晩期の出土例は比較的多く、その中心でもあった青森県の亀ヶ岡、是川中居遺跡からは、赤・黒の漆塗り土器や漆で文様を描いた土器が出土。そのほかに飾太刀・弓・高杯・耳飾、櫛・腕輪などの木製や樹皮・蔓・骨角器などに赤や黒の漆を塗ったものが発掘されています。
なかでも藍胎漆器(らんたいしっき)は傑作で、竹をさいて0.2㍉の厚さに仕上げ、これを底部、胴部、口縁部それぞれ別な編み方をし、お椀形に編みあげ、竹や木の削り粉を漆にまぜ、目止めをし、黒・赤の漆を塗ったものです。
縄文の漆工芸は完成度が非常に高かったといえます。
漆工芸が東北地方の工芸として発達した要因は、漆液がでる天然の漆は東アジアにしか自生せず、さらに、良質な性能を持つ漆の産地が東北地方に限られていたからです。

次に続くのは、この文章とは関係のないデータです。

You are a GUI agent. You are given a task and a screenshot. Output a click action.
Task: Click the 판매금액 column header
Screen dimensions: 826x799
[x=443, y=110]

漆は皮膜を形成し耐水性にすぐれ。一度接着すれば離れがたい粘着力があり、こわれた土器の接着剤としても利用されました。しかし、こうした機能性にもまして縄文人は芸術としての価値を見出したのです。
【精神世界を巧みに表現した彩漆】
彩漆(いろうるし)は漆に種々の鉱物性の絵具を混ぜて着色したもので、酸化鉄による黒漆、酸化第二鉄による赤漆、硫化第二水銀による朱漆があります。土器の他、腕輪、耳飾、櫛などの装身具、高杯、椀などの木製品、弓にも赤漆を塗りました。

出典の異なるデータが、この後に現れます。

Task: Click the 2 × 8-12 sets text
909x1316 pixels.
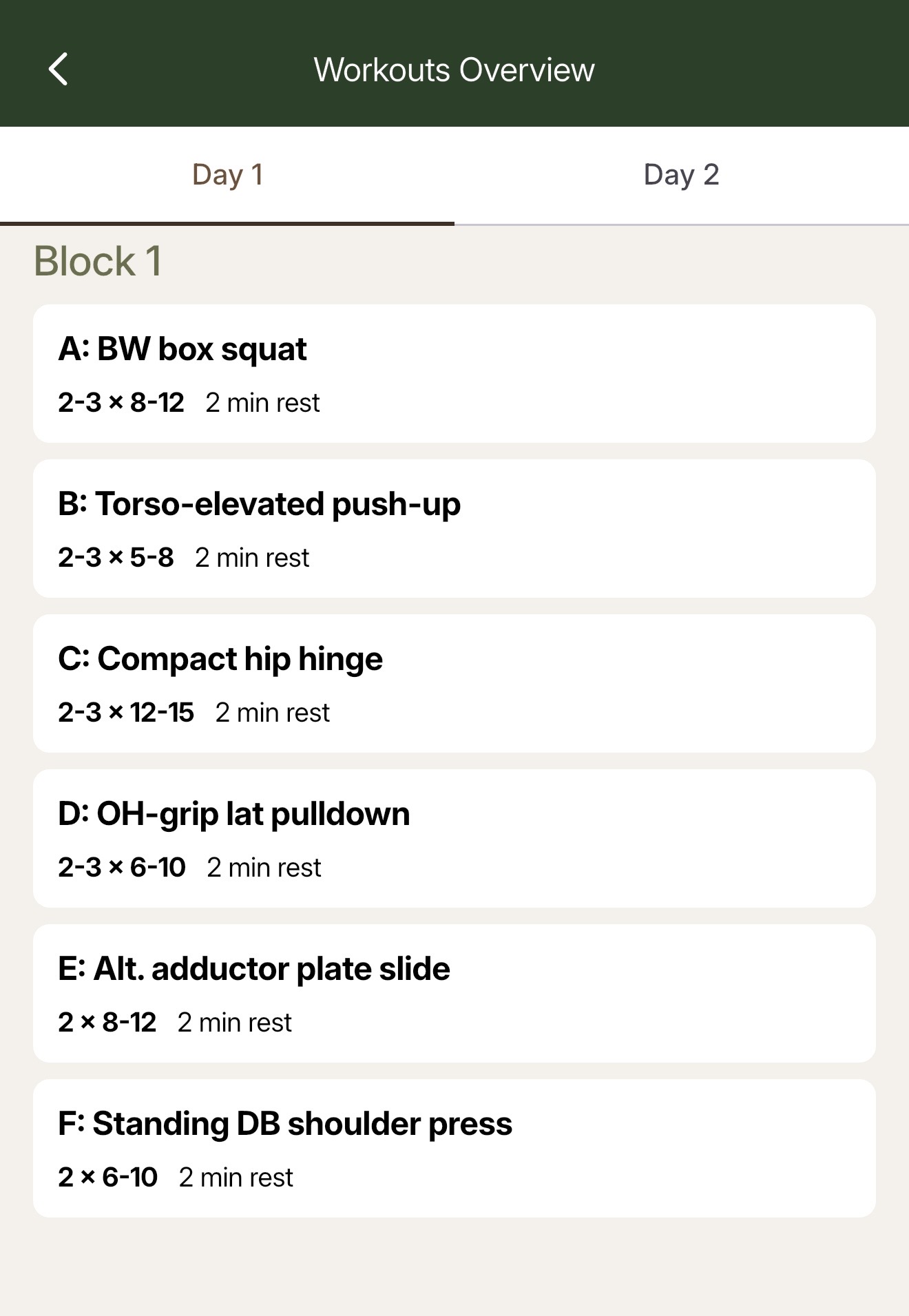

黒漆が重ね塗りされ、仕上げの上塗りに赤漆が塗られ、黒と赤のコントラストが神秘性を醸し出しています。
赤い色は日本だけでなく他の地域でも共通して魔を払う、除魔僻邪のまじないとして用いられてきました。体内に流れる血の色は山が爆発した火の色であり、その大地から上る太陽の色と同じ色でもあります。
太陽が沈むとあたりは漆黒のような闇につつまれしばらくしてまっ赤な朝を迎えます。生と死、そして再生を赤漆と黒漆になぞらえで器物に塗りうつし、精神世界を造形の中に表現したのです。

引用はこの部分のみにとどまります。